In a 2017 interview published on the website Artists & Climate Change, artist, director, set designer, and Phantom Limb co-founder Jessica Grindstaff explained that “direct, instructive, didactic information about climate seems to slide right off of most people’s back. [But] the puppets somehow manage to creep into our most vulnerable parts and resonate.” Resonate they most certainly do. From life-size humans to gigantic beings to whimsical woodland creatures, Phantom Limb’s puppets create poetic worlds that invite empathy, compassion, and a deep sense of interconnectedness. They encourage audiences to look beyond the mundane and reconnect with everything that is mysterious and magic, both inside and around us.

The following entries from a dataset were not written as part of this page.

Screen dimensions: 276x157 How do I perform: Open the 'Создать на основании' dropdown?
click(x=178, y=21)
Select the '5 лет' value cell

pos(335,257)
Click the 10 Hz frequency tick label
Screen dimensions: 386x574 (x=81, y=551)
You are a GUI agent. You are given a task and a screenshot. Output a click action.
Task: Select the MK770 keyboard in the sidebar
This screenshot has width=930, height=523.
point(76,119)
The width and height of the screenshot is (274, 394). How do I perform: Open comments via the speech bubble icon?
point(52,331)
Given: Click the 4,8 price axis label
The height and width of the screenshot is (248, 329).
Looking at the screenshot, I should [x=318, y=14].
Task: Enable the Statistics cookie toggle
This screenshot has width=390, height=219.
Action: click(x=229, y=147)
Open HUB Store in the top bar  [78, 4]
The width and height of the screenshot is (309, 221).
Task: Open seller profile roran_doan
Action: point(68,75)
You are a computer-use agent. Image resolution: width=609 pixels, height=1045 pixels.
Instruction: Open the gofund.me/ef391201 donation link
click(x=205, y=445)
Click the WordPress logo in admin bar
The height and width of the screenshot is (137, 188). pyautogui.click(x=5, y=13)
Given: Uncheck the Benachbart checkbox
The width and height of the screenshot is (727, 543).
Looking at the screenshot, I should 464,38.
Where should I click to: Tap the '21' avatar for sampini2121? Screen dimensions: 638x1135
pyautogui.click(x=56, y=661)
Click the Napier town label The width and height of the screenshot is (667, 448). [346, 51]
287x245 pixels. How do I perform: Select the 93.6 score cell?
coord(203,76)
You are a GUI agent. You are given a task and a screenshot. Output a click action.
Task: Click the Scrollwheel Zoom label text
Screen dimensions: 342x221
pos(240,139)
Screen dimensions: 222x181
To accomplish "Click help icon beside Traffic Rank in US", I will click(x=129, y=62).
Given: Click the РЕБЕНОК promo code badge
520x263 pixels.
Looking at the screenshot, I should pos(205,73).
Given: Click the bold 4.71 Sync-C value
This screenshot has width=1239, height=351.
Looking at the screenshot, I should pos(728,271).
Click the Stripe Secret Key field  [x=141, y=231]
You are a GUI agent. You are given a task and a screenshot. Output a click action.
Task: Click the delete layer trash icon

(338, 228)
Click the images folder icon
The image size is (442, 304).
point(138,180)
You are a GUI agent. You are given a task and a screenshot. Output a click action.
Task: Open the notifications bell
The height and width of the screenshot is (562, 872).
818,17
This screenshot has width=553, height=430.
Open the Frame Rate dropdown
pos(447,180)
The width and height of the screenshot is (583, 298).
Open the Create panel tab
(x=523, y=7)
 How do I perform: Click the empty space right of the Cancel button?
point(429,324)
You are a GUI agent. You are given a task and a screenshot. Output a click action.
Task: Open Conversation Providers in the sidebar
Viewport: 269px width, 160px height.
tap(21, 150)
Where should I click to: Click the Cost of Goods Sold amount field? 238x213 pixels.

One striking image from the 2018 Brooklyn Academy of Music production of Falling Out had me all choked up and on the edge of my seat. A dancer walked in slow motion, in pitch black except for a bright spot of light on his head and shoulders. With each excruciatingly slow step, he lowered his body ever so slightly while the light remained at the same level. Eventually, he disappeared entirely, creating the illusion that he had drowned into a sea of darkness. Grief is an unavoidable part of renewal.
Superhero Clubhouse
Another duo, Lani Fu and Jeremy Pickard, co-direct the New York City-based Superhero Clubhouse, and have been working on a time-warping musical play titled Mammelephant. First presented as a work-in progress at the New Ohio and HERE Arts Center in February 2019, Mammelephant explores otherness and displacement in the era of climate change through the eyes of the world’s first mammoth-elephant hybrid and generations of female ancestors.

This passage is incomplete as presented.